Copy out the line containing "Click the Temperature section heading" and each line after it, through the last one in the material, exactly as written.
··· DATA TO USE
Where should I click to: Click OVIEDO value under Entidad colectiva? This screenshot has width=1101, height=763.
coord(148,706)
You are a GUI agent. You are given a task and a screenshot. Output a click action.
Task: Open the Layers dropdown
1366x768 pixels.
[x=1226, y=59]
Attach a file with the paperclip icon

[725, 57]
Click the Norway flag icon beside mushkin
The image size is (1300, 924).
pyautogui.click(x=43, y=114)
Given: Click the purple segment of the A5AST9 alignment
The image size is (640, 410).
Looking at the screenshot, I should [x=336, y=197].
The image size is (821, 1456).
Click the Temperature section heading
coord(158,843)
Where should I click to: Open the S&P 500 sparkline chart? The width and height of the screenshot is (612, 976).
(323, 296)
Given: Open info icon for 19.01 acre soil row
······
EXERCISE OUTPUT
Click the Temperature section heading
coord(158,843)
Where should I click to: Open the S&P 500 sparkline chart? The width and height of the screenshot is (612, 976).
(323, 296)
Given: Open info icon for 19.01 acre soil row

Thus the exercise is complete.